Re: IPv6 addresses within URLs

On Wed, 12 Nov 1997 12:29:53 -0800 (PST) Larry Masinter 
<masinter@parc.xerox.com> wrote:

> draft-ietf-ipngwg-aaaa-00.txt
> 
> proposes another method which would work for including IPv6 addresses:
> 
>    An IPv6 address is represented as a name in the IP6.INT domain by a
>    sequence of nibbles separated by dots with the suffix ".IP6.INT". The
>    sequence of nibbles is encoded in reverse order, i.e. the low-order
>...

Larry,

I was hoping that someone else would pick up on this, but...

(i) 
b.a.9.8.7.6.5.0.4.0.0.0.3.0.0.0.7.0.0.0.1.0.0.0.0.0.0.0.1.2.3.4.IP6.INT. 
is amazingly disgusting and the chance that humans could 
get it right is pretty nearly zero.  Quoting a few colons, 
if needed, seems much less painful.

(ii) One of the general assumptions about IPv6 is that 
renumbering will occur fairly frequently.   That will make 
use of explicit addresses in URLs a fairly bad idea and 
something we don't want to encourage (I suppose the above 
form would have that effect, but, still...).
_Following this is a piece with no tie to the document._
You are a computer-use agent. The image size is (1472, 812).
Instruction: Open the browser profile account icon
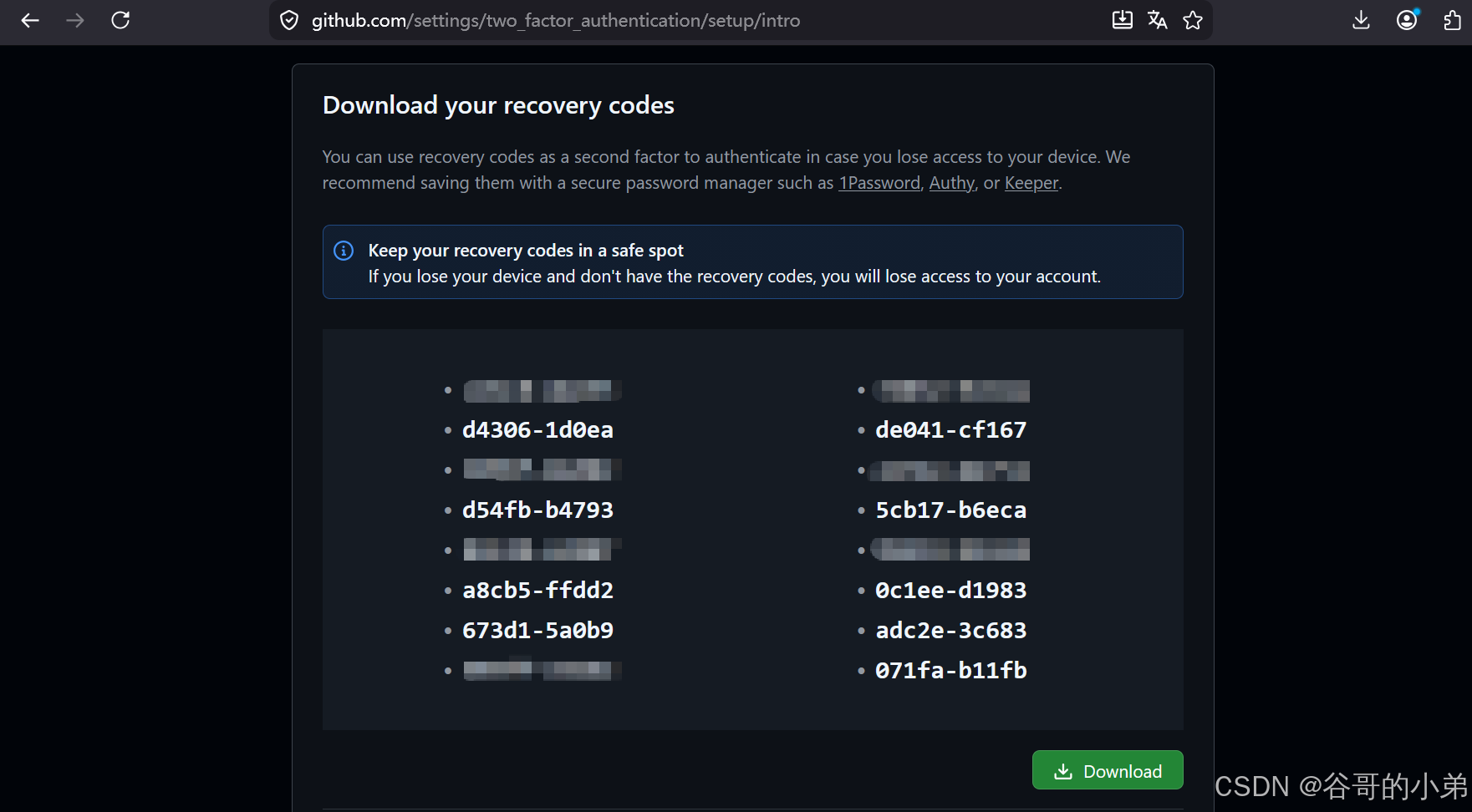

(iii) I don't know what has gotten into the heads of the 
IPng WG, but the only good place for using literal 
addresses is when the DNS isn't working or isn't available. 
Doing something that requires DNS resolution creates a 
nasty recursion loop problem; designing something that 
requires special-casing within a subdomain (when the TLD 
and its other subdomain are handled normally) strikes me as 
incredibly bad design.

(iv) you might want to take a look at the address literal 
discussion in draft-ietf-drums-smtpupd-NN.  It is pretty 
terrible and would require escapes, but might a better 
approach than inventing something separate for URLs.